**TASK DETAILS**
Copy, please, the line with "Image resolution: width=1216" and each line that follows it through the end of the data below, exactly as given and without pictures.

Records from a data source
******
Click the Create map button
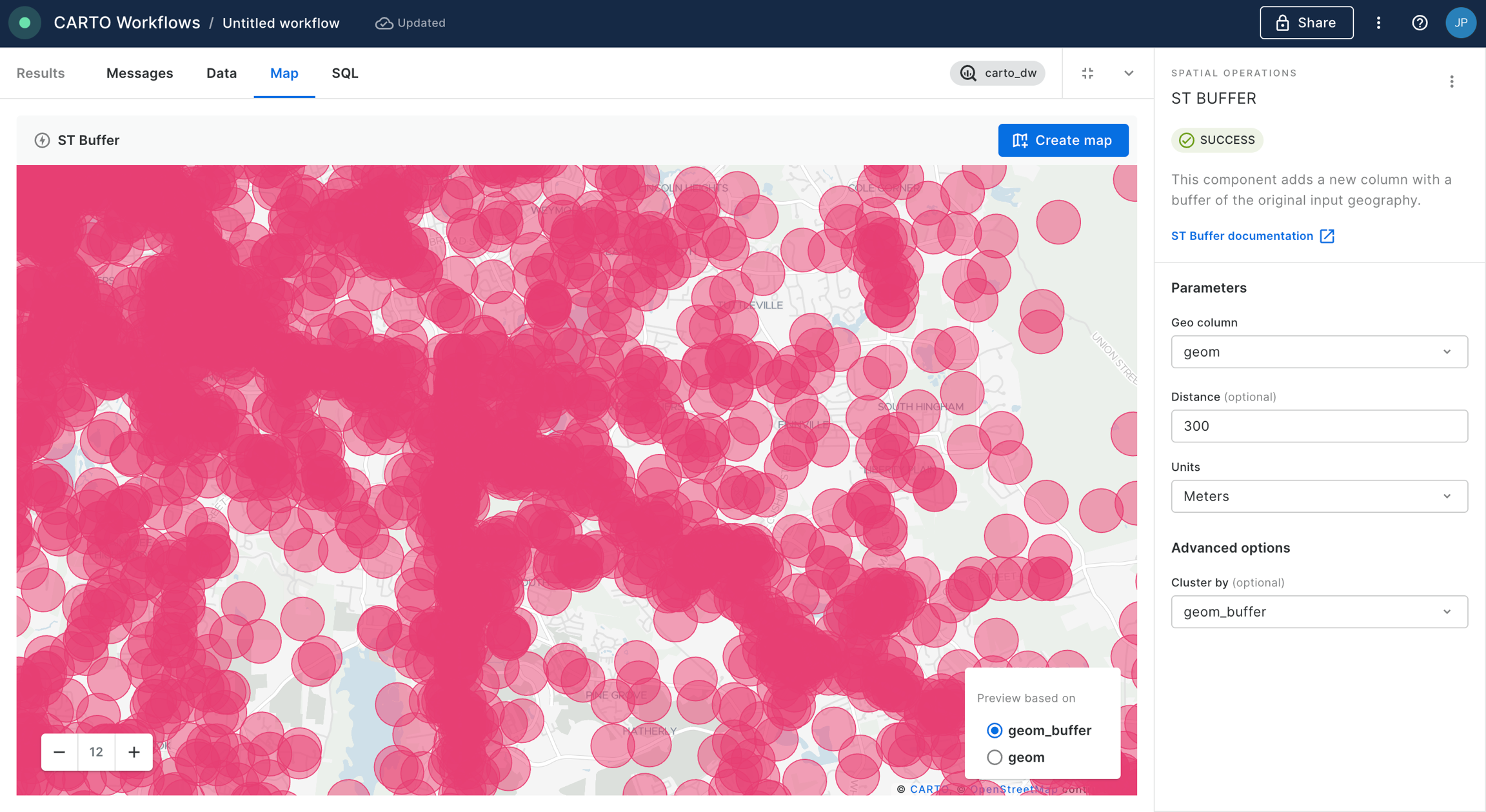 (1063, 141)
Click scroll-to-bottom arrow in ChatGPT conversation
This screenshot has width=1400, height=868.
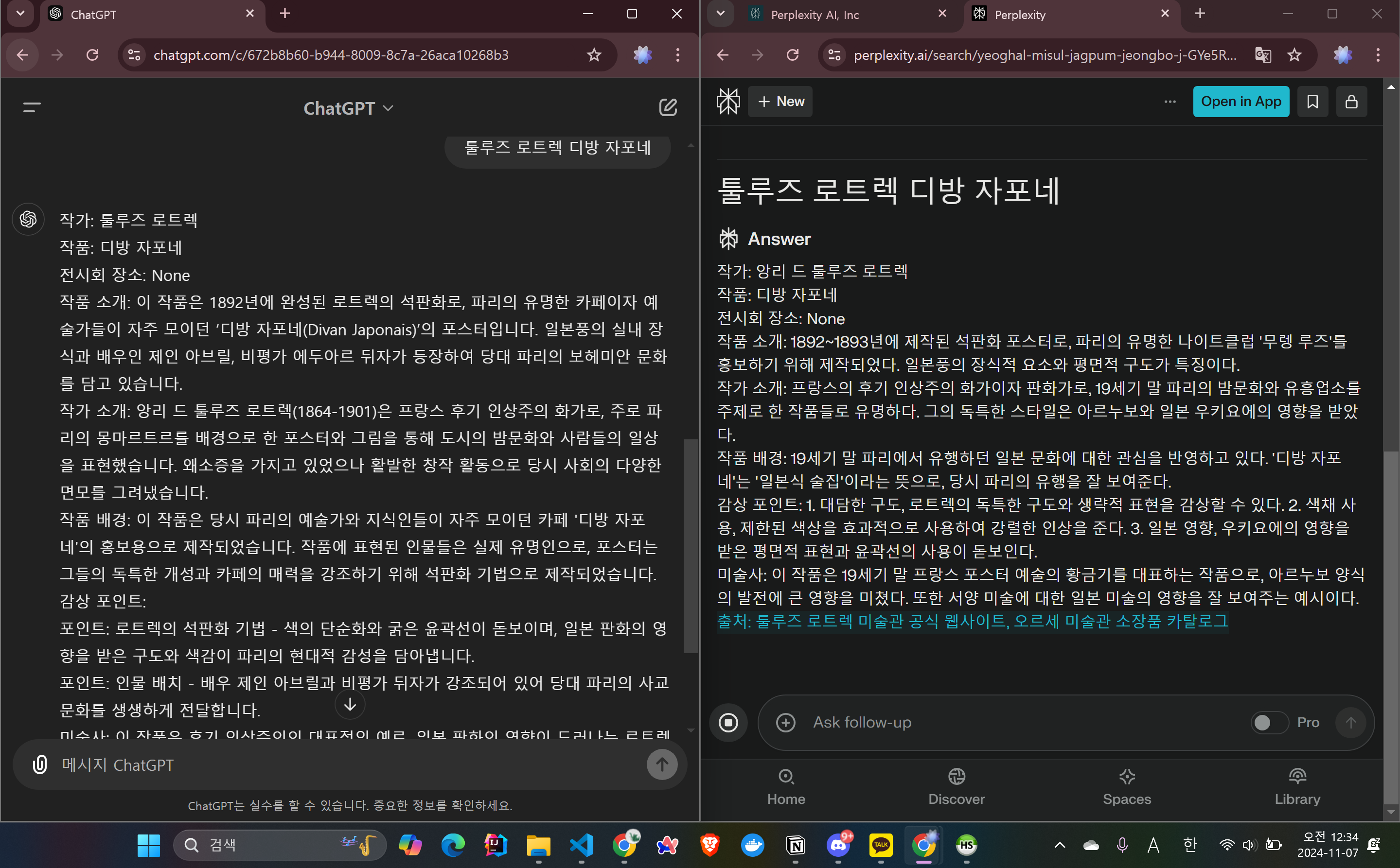(x=350, y=704)
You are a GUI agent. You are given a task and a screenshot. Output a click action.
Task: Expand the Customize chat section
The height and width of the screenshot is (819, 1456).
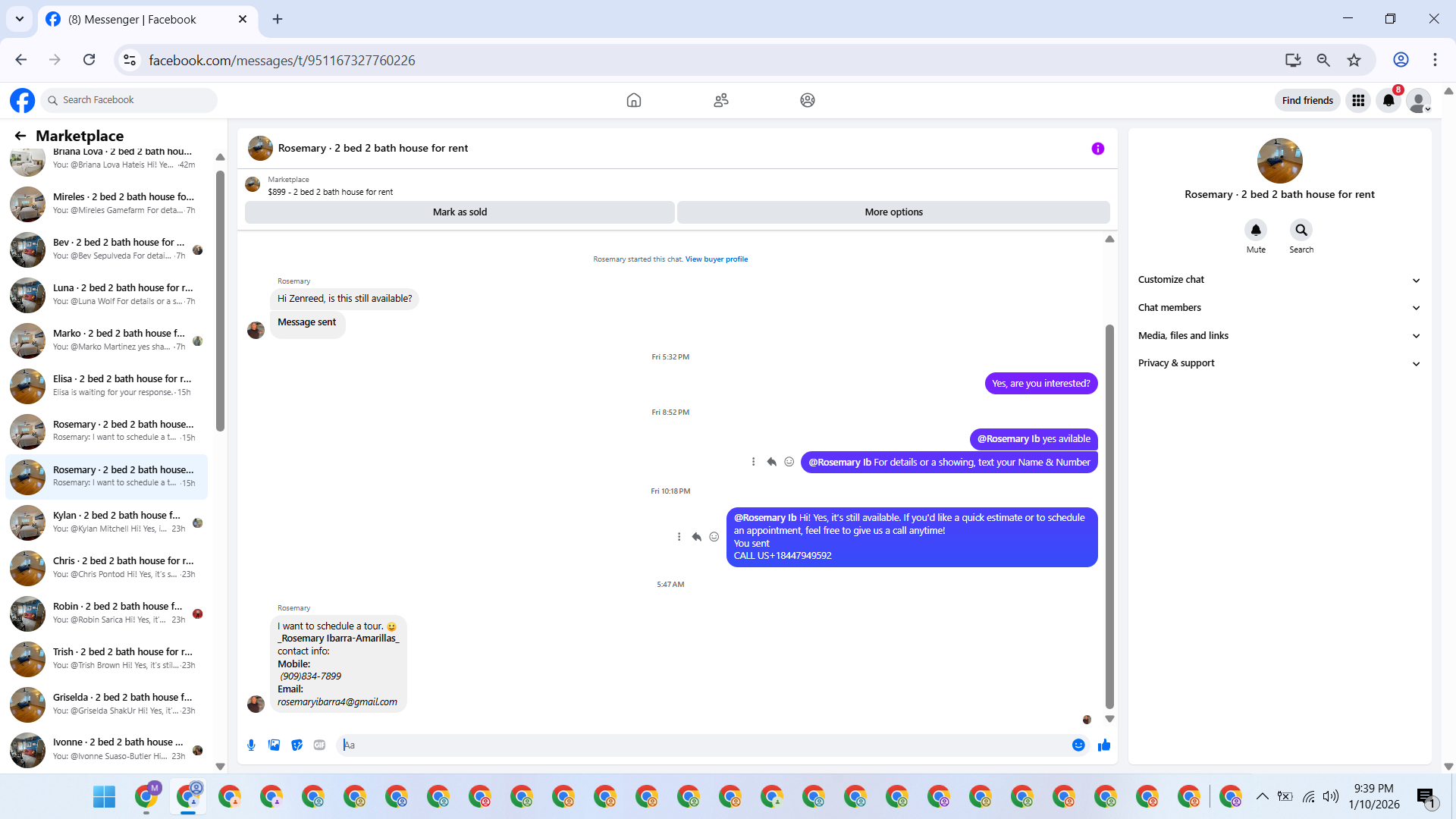[x=1279, y=280]
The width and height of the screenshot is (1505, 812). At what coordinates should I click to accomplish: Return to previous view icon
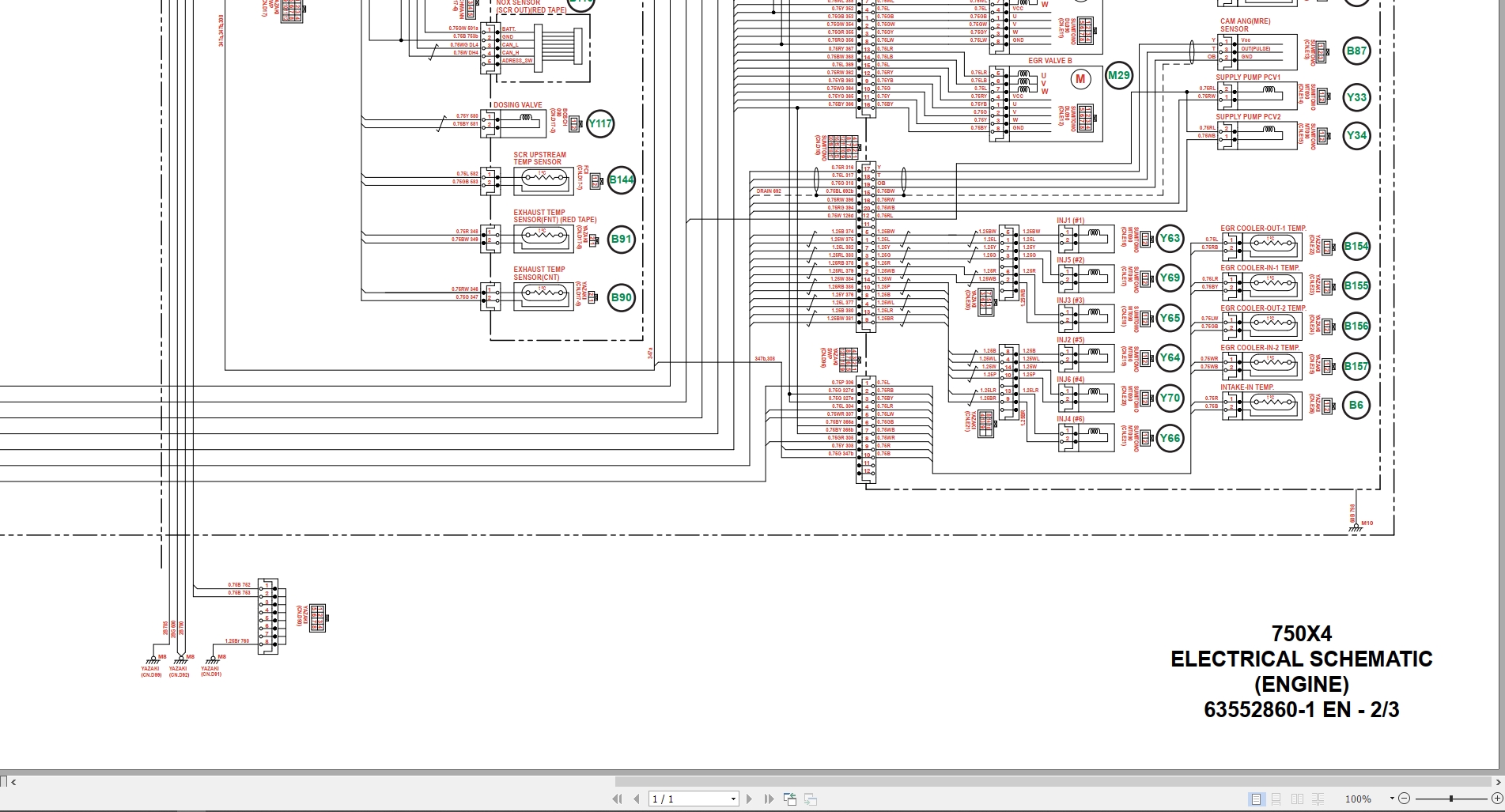(x=791, y=799)
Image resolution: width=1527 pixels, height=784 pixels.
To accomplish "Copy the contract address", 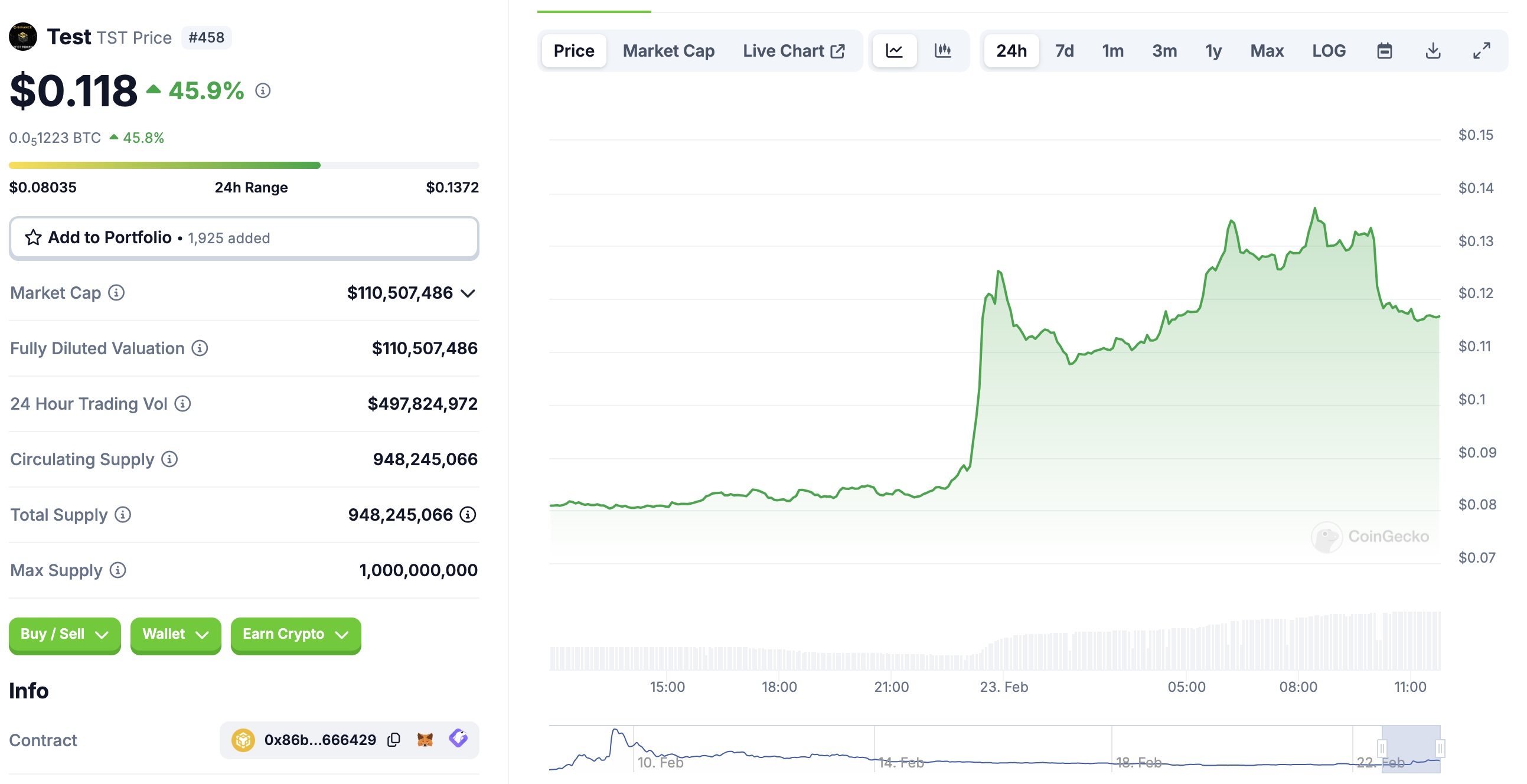I will pyautogui.click(x=394, y=740).
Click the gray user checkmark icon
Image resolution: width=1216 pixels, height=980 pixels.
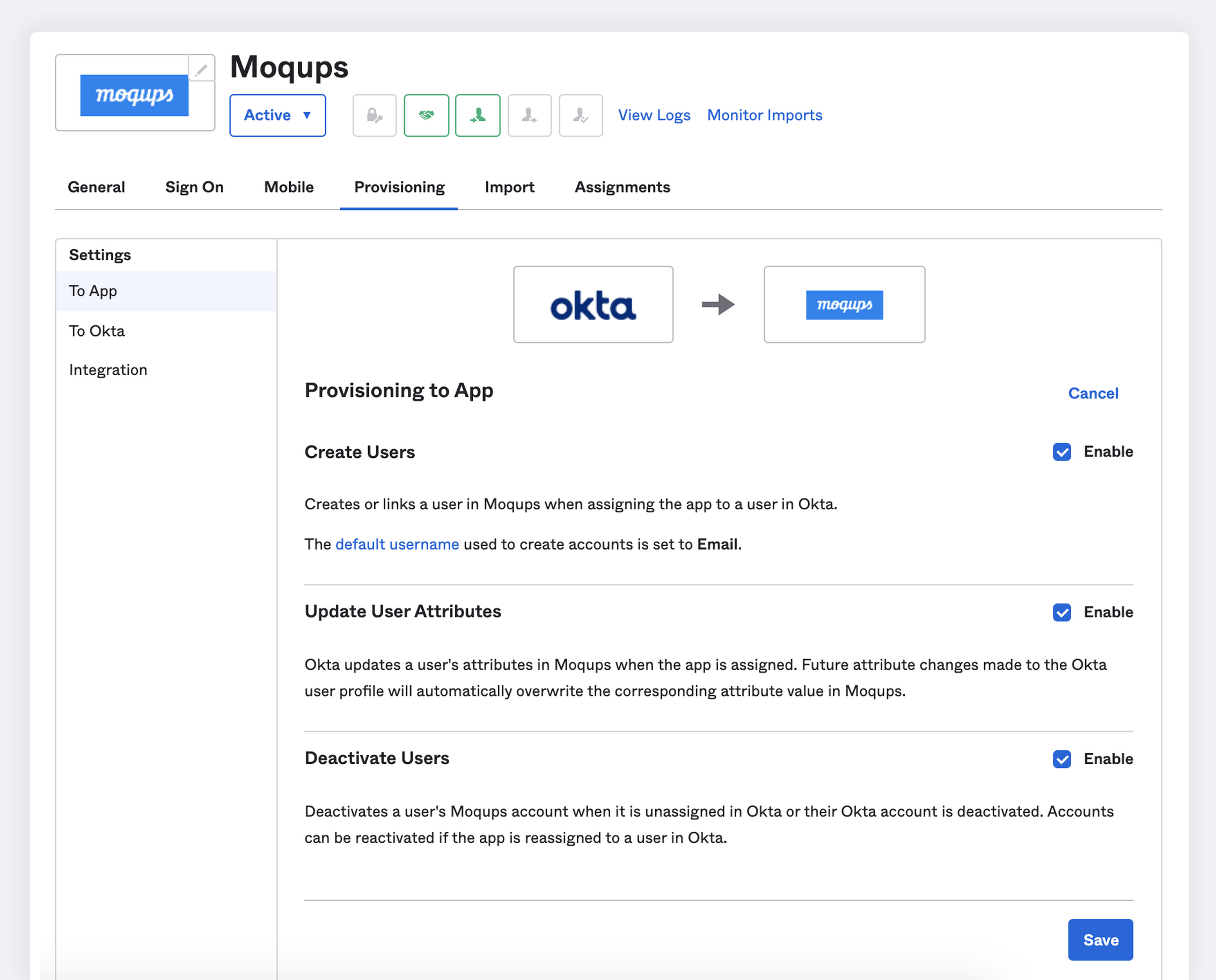pos(580,116)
******
**RESULT BELOW**
Image resolution: width=1216 pixels, height=980 pixels.
pos(580,116)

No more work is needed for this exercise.